If the key is multi-version, all versions can be migrated.
If automatic rotation is enabled for a key, disable it before migration to maintain version consistency. For more information, see Automatic key rotation.
Secret migration considerations
All types of secrets are supported for migration.
In KMS 3.0, secrets are unique to the Alibaba Cloud account and KMS instance within a single region. If there are multiple secrets with the same name in KMS 1.0, or if the target KMS 3.0 instance already has secrets with the same name, migration is not supported.
When you migrate a secret, consider the following:
The metadata of the secret, such as secret name, secret status and tags, are migrated along with it. This data remains unchanged after migration.

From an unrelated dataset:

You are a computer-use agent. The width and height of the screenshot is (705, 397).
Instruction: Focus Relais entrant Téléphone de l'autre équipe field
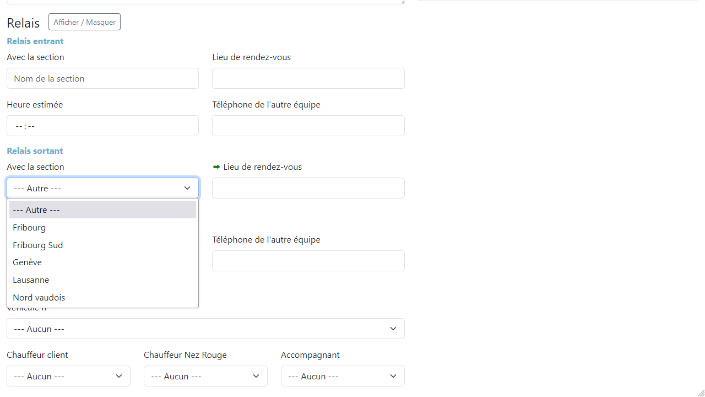tap(308, 126)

If the secret is multi-version, all versions can be migrated.
If the secret is encrypted by a CMK, you must first migrate the CMK. If the secret is encrypted by a system-managed CMK, you can migrate the secret directly. After migration, the backup and cross-region synchronization function for the secret are not supported. For more information, see Disaster recovery.

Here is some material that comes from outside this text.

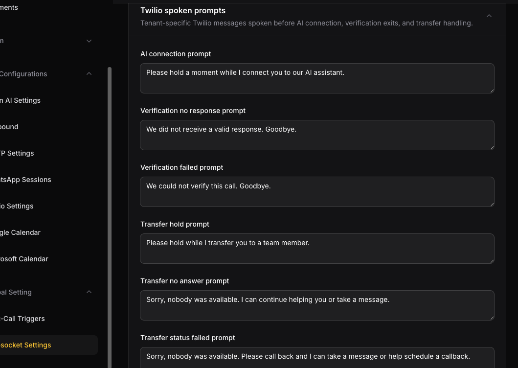
Task: Open the SMTP Settings sidebar item
Action: (17, 154)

If the secret has automatic rotation enabled, disable it to ensure version consistency before migration.
Quickly check resources to migrate
This method only displays the keys that support migration. For ones that do not, you can view the remaining keys in the old KMS console after the migration, and then contact Alibaba Cloud Technical Support.
Log on to the old KMS console and click Migration Tool in the left-side directory.

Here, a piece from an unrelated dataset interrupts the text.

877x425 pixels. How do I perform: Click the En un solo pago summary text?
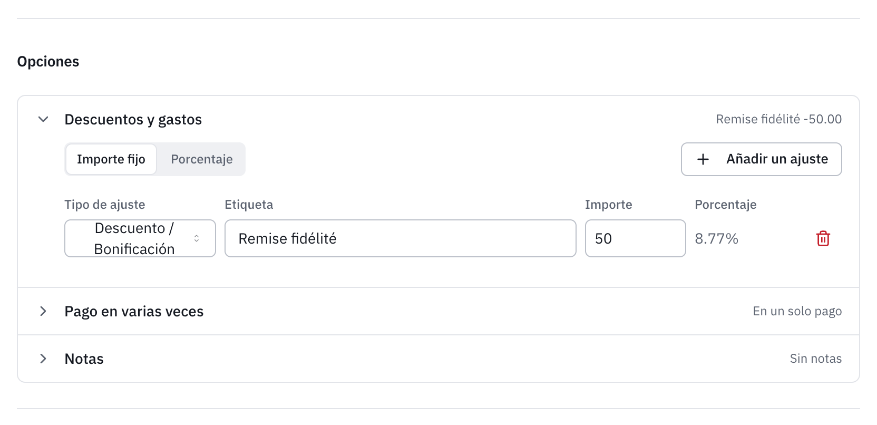(797, 311)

Check if there are resources that need migration.
If the Migrate in the Actions column is enabled, this indicates that there are resources available for migration in the corresponding region. You can click on the numbers in the Keys Not Migrated and Secrets Not Migrated columns to check the details. The data is displayed by region, so review all regions to ensure that you see all resources that you may want to migrate.
Which type of KMS 3.0 instance should I use?
After migration, keys and secrets are stored in the KMS instance, with keys being unique to the region and secrets unique to both the Alibaba Cloud account and the KMS instance within that region. KMS supports the following types of instances:
Software Key Management: Offers key and secret management services, securely storing keys and secrets. It provides high scalability and security, with the master key generated and stored by software.
Hardware Key Management: Connects to a Hardware Security Module (HSM) cluster within Alibaba Cloud HSM, offering key services and secret management with enhanced security and compliance. Before enabling a hardware key management instance, an HSM must be purchased and an HSM cluster must be configured in Alibaba Cloud HSM.
Consider the following factors when selecting a KMS 3.0 instance:
Business requirements: Different KMS 3.0 instances support different software-protected keys. Select the KMS instance that supports the keys to be migrated.
Performance: Consider the queries per second (QPS) of encryption and decryption operations in your business. For high-traffic platforms like e-commerce sites that process many transactions each day, including encryption of payment details and order data, a KMS instance with higher QPS will meet your requirement to avoid transaction delays or failures. Check the supported QPS by each type of KMS 3.0 instance on the buy page.
Security compliance: If your business must comply with national cryptographic regulations and FIPS certification, select hardware key management instance.
Budget for costs: For both types of KMS 3.0 instances you can use either subscription or pay-as-you-go billing. If you use secrets and keys on demand, or are limited to cloud product encryption, we recommend selecting the pay-as-you-go option. For more information on billing methods, see Billing.
In most cases, a software key management instance with 1,000 QPS is sufficient for the majority of users. We recommend starting with this capacity. You can monitor the instance's performance and QPS metrics in the console, both before and after migration. KMS supports on-demand scaling, allowing you to adjust the throughput as needed.